Start with a basic premise: Your goal is to provide free information--as much as possible! Key points:
Information is your new "pitch." The key is to enlighten and educate. Your buyers want reliable information so they can make informed decisions. So give it to them. Stop worrying about proprietary information and what your competitors may or may not learn about your products or services or strategies.
Holding back information in today's online marketplace is the kiss of death: It's old school, seems sneaky, and can even feel untrustworthy.
If you can provide an objective review (like Progressive or iHost) of all the customer choices for your product/service and the differences between them (yes, you can and often should name your competition in your own marketing materials), you can be seen as a leader in your industry--and you will have made it much easier for your buyers to do the research they were going to do anyway.
This is where you stop competing on price and start to use your true customer-valued differentiators. It's also where you start to attract new quality business (the kind you actually want) and build your market share.

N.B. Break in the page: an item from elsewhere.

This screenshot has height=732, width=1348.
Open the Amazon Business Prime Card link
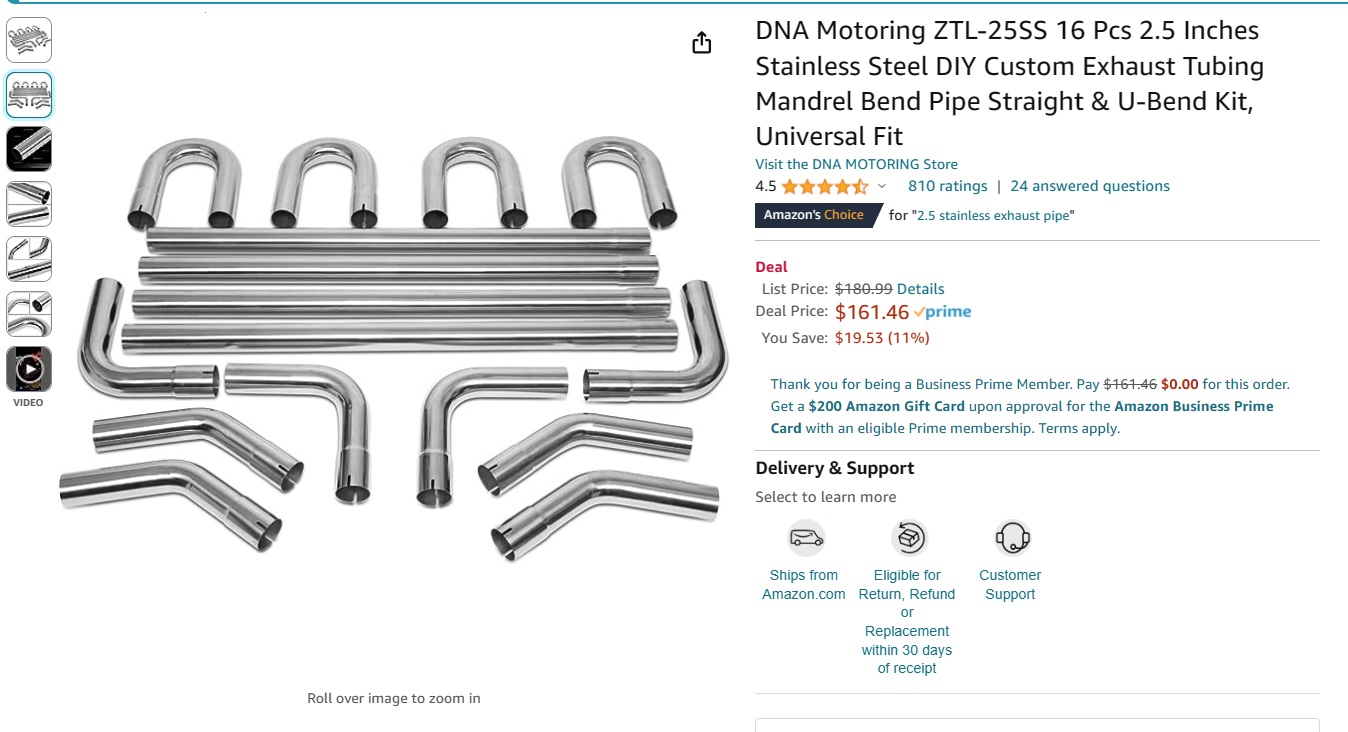tap(1022, 417)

Target the right audience and position each message per segment. Online you have more direct opportunities to reach a very targeted audience. Many times they're already grouped by choice based on behavior, likes, needs, roles, etc.

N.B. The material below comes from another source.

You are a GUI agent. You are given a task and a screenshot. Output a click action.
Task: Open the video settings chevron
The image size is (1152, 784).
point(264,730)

This can be your broader "solution selling" technique (and not just a one-person-at-a-time gig.) You can really start to learn more about your ideal customers and their behavior over time through segmentation (if you're measuring the results, of course).
Make sure you develop a unique value proposition for each segment. For example, a pizza shop may offer vegan, gluten-free pizza choices as well as traditional meat-lovers pizzas. The value proposition for the health-conscious audience should look very different than the value proposition for the traditional pizza connoisseur.
The closer your message "matches" buyers' needs, the more likely they will be attracted to your company.
Never forget your core strength. An attorney never closes with three different arguments; she goes for the kill with her strongest argument. She chooses the argument that will win.
Small businesses need to do the same thing. Lead with your core strength. Think about a Mac: Early in the product life cycle Apple marketed the Mac as a high quality product for people who identified themselves as creative. They showed little interest in developing products for the typical business executive. So why does every high-level executive own or want to own a Mac or an iPad or an iPhone? Apple stuck to the core strengths of the Mac, perfected it for its core audience, and started to attract the rest of the world because of that niche--not because it went after the business market.
When you say you do 10 things really well, people don't believe you. You lose credibility and trust (even if you can actually do all those things well.)
When a small business positions itself as doing one thing incredibly well, it gets instant credibility and naturally captures peripheral opportunities without even trying. ("Hey, since you did such an excellent job with [your core offering], can you also do this for us?")
When you excel at one core strength, customers will ask you to do other things for them--you won't even have to ask.